### Assigned task
Print the lines in the listing below that fall between the line with "The image size" and the line with "Where should I", those two lines included, exactly as they stand and with nothing else.

※

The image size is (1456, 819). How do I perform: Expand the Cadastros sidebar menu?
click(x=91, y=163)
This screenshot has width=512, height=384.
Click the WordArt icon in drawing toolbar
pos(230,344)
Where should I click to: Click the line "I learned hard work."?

※

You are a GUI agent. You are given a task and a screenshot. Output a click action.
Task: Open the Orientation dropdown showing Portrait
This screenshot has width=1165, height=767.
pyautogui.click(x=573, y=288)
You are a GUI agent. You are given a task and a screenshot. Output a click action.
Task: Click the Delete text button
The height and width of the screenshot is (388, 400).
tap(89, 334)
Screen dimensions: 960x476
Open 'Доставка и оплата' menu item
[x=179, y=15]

※

### Your solution
The image size is (1456, 819). How do I perform: Expand the Cadastros sidebar menu?
click(x=91, y=163)
This screenshot has width=512, height=384.
Click the WordArt icon in drawing toolbar
pos(230,344)
Where should I click to: Click the line "I learned hard work."?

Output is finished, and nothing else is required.